*WHAT YOU HAVE TO DO*
Reproduce all of the data exactly. Images are not to appear in the reply.

*RECORDS FOR THE EXERCISE*
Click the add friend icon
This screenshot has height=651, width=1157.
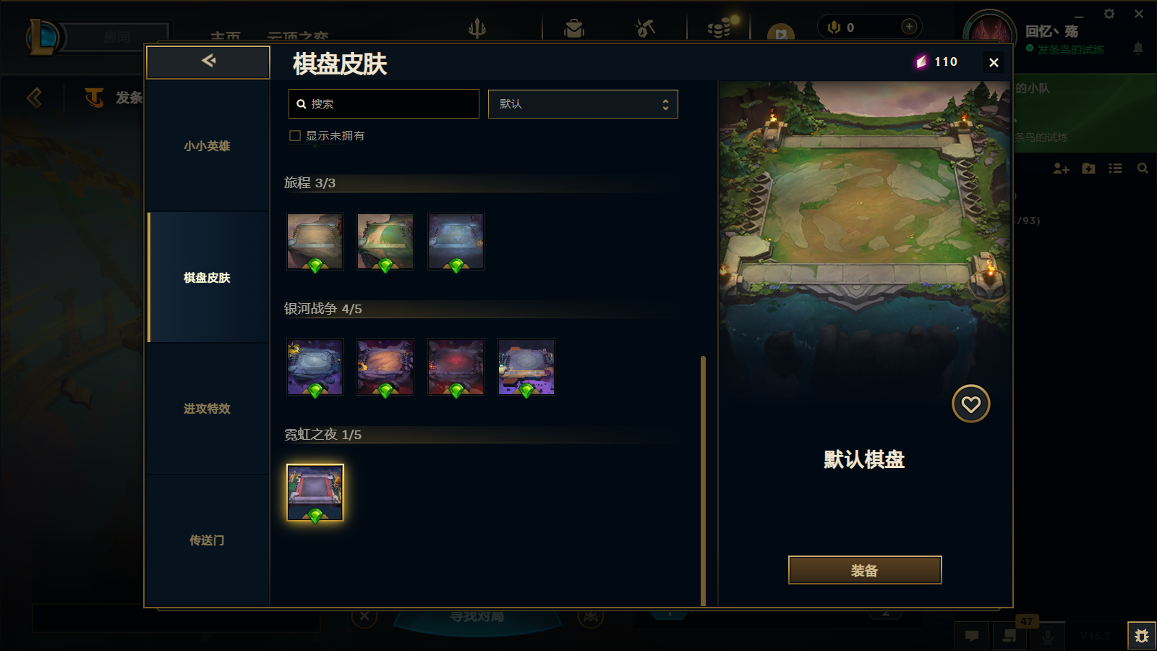(x=1061, y=169)
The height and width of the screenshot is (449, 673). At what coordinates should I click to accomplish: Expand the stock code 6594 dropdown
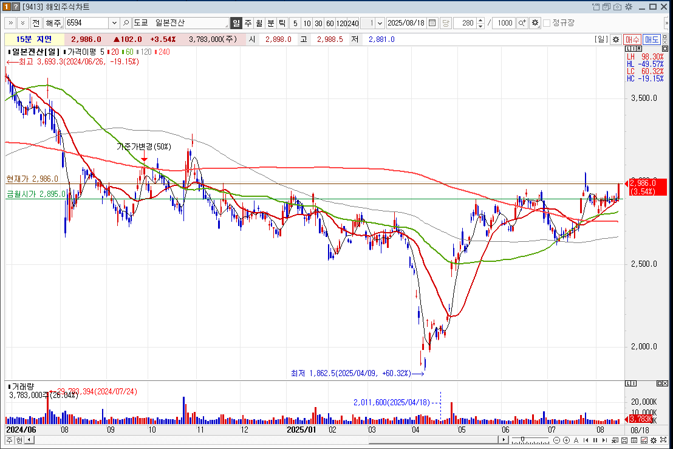114,23

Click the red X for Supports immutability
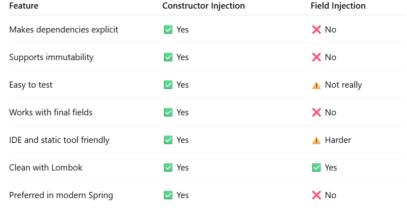pos(316,57)
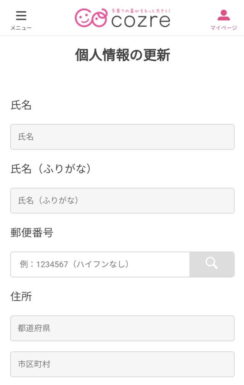Click empty header space between menu and logo
The height and width of the screenshot is (385, 244).
[x=53, y=18]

*OUTPUT*
Click the add friend icon
This screenshot has height=651, width=1157.
(x=1061, y=169)
The height and width of the screenshot is (449, 673). At what coordinates should I click to accomplish: Expand the stock code 6594 dropdown
114,23

Click the red X for Supports immutability
pos(316,57)
Click empty header space between menu and logo
The height and width of the screenshot is (385, 244).
[x=53, y=18]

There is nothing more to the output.